Sustaining scenarios: researcher-practitioner reflections on extending research beyond project boundaries
摘要
We evaluate the results of a food system scenarios workshop in Flint, Michigan designed to co-create actionable pathways toward desirable futures in the medium-term (20 years), alongside analysis from practitioners one year post workshop. The goal of the scenario planning process is to support the translation and usability of research findings beyond project boundaries through the engagement of diverse voices and perspectives, combining research with lived experience to outline steps towards preferred futures. However, for research to create meaningful change, community partners need the ability to revisit data to adapt to community needs, and researchers need to understand the effects of scenario planning. Bridging research and action is essential to sustainable solutions, yet few examples exist documenting research effects beyond the duration of the project or with analysis from community partners. Our research results—the initial scenarios and qualitative data on how community leaders engage with the scenarios one year later—illustrate how scenario workshops facilitate the broader structural changes required for partnership support. We identify two direct effects (outcomes) of our scenarios workshops: enhanced capacity and expanded networks.
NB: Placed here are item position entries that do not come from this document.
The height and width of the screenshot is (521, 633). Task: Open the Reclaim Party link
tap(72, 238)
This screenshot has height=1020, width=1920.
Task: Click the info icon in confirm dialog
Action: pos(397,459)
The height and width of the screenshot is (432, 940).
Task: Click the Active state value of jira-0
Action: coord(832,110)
Cascading effects (impacts) occur beyond the project boundaries, yet are essential to document and evaluate. For researchers working with futures-oriented, community-engaged research, we call for pluralizing how impacts and outcomes are understood and emphasize that they need to be evaluated from the perspective of community partners and in local context. While we illustrate results from food systems research, the long-term evaluation of scenarios workshops can be applied to a range of sustainability topics.